### DATA IN THIS EXERCISE
——————
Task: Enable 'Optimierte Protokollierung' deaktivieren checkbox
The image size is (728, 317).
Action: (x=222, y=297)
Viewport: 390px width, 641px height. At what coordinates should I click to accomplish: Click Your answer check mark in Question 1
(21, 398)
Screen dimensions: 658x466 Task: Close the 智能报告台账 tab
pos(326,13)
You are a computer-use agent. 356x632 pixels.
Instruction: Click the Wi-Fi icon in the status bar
——————
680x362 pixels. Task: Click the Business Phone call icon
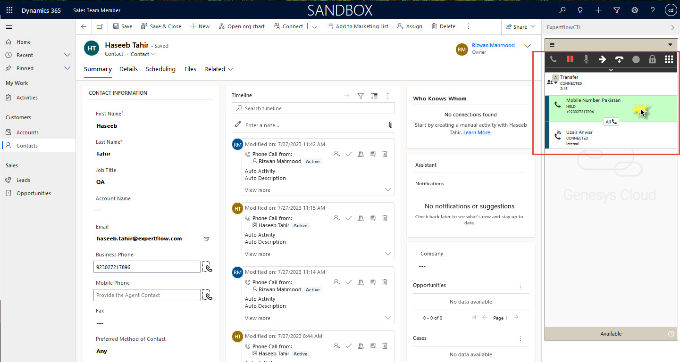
——————
### WHAT IS EXPECTED
Reproduce exactly the lines above from the line with "Screen dimensions: 658x466" to the line with "Instruction: Click the", including both, and add nothing.

### FINISHED TASK
Screen dimensions: 658x466 Task: Close the 智能报告台账 tab
pos(326,13)
You are a computer-use agent. 356x632 pixels.
Instruction: Click the Wi-Fi icon in the status bar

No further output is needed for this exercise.